What is everybody's thoughts? Have I misidentified the drawing? What else might it be?
I'd like it to be a viking ship, but my first thought was....

...Dinosaur!!!
 
It could be a badly-drawn dragon.
 
I'd like it to be a viking ship, but my first thought was....

...Dinosaur!!!

That was my friend's first thought as well. There were definitely sauropods in North America, but that would require the people living there to find a near complete skeleton or get incredibly lucky with the design.
 
It could be a badly-drawn dragon.

That's a definite possibility. I'm not that familiar with Native American dragon myths, beyond knowing that they appear in mythology, but some quick research shows that most of them are of the sea serpent variety and even those are drawn with wings.

Another possibility is that it's fake. I wouldn't begin to know how to date drawings. But I will say that it wasn't the easiest thing to get to. If we hadn't been looking for them in particular, we wouldn't have hiked up there. Even then, it's behind some cover.

That said, the possibility can't be denied.
 
A worry I have about such 'ancient' rock carvings is: what is there to say that some weren't done as recently eg late 1700s? Dinosaurs were being unearthed, and starting to be identified, in the 18th century.
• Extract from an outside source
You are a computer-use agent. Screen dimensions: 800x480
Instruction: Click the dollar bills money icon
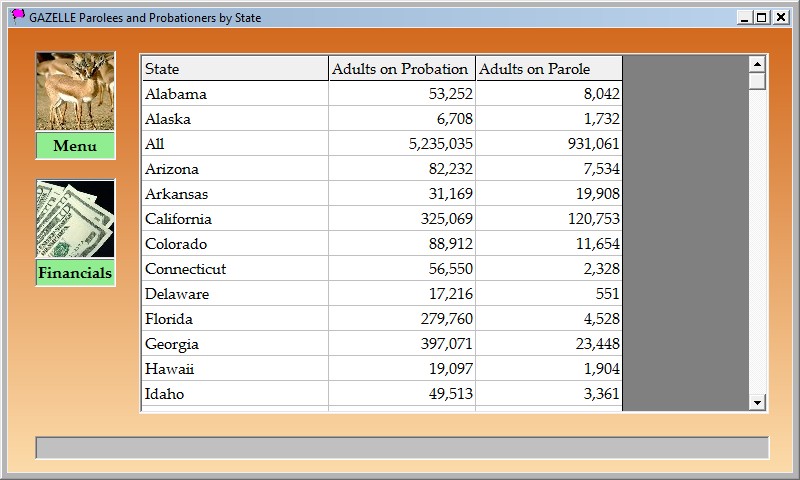(75, 219)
A tombstone, cut by a stonemason's chisel, will look eroded and weathered after 100years.... suppose if that were to be a 250yr old stone-scratch doodle?

I would prefer it to be a 700AD impression of the last-ever North American dinosaur, part of a tiny remnant herd hidden in deep cleft for millennia.
 
About 20 miles from my home in Arizona, there's a canyon filled with petroglyphs. The canyon may more or may not be on the Navajo reservation, but the land itself definitely belonged to the Anasazi. Amongst the many petroglyphs my friend and I stumbled upon on our visit, some banal, some bizarre (a few have been identified to me as Sasquatch or UFOs), there's one that always stick out in my mind:



To me that looks like for all the world to be a Viking ship. Keep in mind. I'm 500 miles away from any ocean and 2,500 miles from the ocean the Vikings came in on.

What is everybody's thoughts? Have I misidentified the drawing? What else might it be?
Side view of a cooking pot on the fire? A local navajo cultural center or museum would be a likely bet to have someone who could identify it.

It does look like a dino or a longboat though.
 
It looks to me like some animal. Note the four (legs?) under it, and the head (?) to the right.